--- Requirement ---
Copy the following items word for word.

--- Record excerpts ---
***

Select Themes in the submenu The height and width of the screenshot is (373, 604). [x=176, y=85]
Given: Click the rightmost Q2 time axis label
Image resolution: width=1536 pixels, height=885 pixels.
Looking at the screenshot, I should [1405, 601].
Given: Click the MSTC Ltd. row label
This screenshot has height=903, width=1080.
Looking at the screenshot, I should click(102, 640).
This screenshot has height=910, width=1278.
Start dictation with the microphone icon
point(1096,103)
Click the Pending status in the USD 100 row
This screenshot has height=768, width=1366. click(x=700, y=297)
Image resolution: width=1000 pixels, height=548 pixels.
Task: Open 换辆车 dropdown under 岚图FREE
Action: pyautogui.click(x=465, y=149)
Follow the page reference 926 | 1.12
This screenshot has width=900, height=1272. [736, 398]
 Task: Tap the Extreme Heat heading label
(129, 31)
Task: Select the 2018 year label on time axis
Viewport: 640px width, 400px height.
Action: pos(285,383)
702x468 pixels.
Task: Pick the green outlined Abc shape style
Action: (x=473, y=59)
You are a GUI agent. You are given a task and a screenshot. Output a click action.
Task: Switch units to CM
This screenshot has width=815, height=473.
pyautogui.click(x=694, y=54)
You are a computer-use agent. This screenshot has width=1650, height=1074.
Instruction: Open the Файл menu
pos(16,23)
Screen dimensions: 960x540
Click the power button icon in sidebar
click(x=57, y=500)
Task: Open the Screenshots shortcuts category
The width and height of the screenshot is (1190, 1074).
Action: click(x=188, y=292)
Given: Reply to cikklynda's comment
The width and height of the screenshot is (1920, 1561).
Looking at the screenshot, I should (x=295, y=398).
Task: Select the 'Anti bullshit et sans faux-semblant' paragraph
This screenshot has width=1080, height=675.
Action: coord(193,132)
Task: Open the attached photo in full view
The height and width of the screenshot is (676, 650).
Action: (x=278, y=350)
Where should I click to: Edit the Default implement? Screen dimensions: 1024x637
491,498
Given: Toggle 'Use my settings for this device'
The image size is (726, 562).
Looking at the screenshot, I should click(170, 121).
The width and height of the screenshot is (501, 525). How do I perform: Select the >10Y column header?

***

--- Completed exercise ---
Select Themes in the submenu The height and width of the screenshot is (373, 604). [x=176, y=85]
Given: Click the rightmost Q2 time axis label
Image resolution: width=1536 pixels, height=885 pixels.
Looking at the screenshot, I should [1405, 601].
Given: Click the MSTC Ltd. row label
This screenshot has height=903, width=1080.
Looking at the screenshot, I should click(102, 640).
This screenshot has height=910, width=1278.
Start dictation with the microphone icon
point(1096,103)
Click the Pending status in the USD 100 row
This screenshot has height=768, width=1366. click(x=700, y=297)
Image resolution: width=1000 pixels, height=548 pixels.
Task: Open 换辆车 dropdown under 岚图FREE
Action: pyautogui.click(x=465, y=149)
Follow the page reference 926 | 1.12
This screenshot has width=900, height=1272. [736, 398]
 Task: Tap the Extreme Heat heading label
(129, 31)
Task: Select the 2018 year label on time axis
Viewport: 640px width, 400px height.
Action: pos(285,383)
702x468 pixels.
Task: Pick the green outlined Abc shape style
Action: (x=473, y=59)
You are a GUI agent. You are given a task and a screenshot. Output a click action.
Task: Switch units to CM
This screenshot has width=815, height=473.
pyautogui.click(x=694, y=54)
You are a computer-use agent. This screenshot has width=1650, height=1074.
Instruction: Open the Файл menu
pos(16,23)
Screen dimensions: 960x540
Click the power button icon in sidebar
click(x=57, y=500)
Task: Open the Screenshots shortcuts category
The width and height of the screenshot is (1190, 1074).
Action: click(x=188, y=292)
Given: Reply to cikklynda's comment
The width and height of the screenshot is (1920, 1561).
Looking at the screenshot, I should (x=295, y=398).
Task: Select the 'Anti bullshit et sans faux-semblant' paragraph
This screenshot has width=1080, height=675.
Action: coord(193,132)
Task: Open the attached photo in full view
The height and width of the screenshot is (676, 650).
Action: (x=278, y=350)
Where should I click to: Edit the Default implement? Screen dimensions: 1024x637
491,498
Given: Toggle 'Use my settings for this device'
The image size is (726, 562).
Looking at the screenshot, I should click(170, 121).
The width and height of the screenshot is (501, 525). How do I perform: Select the >10Y column header?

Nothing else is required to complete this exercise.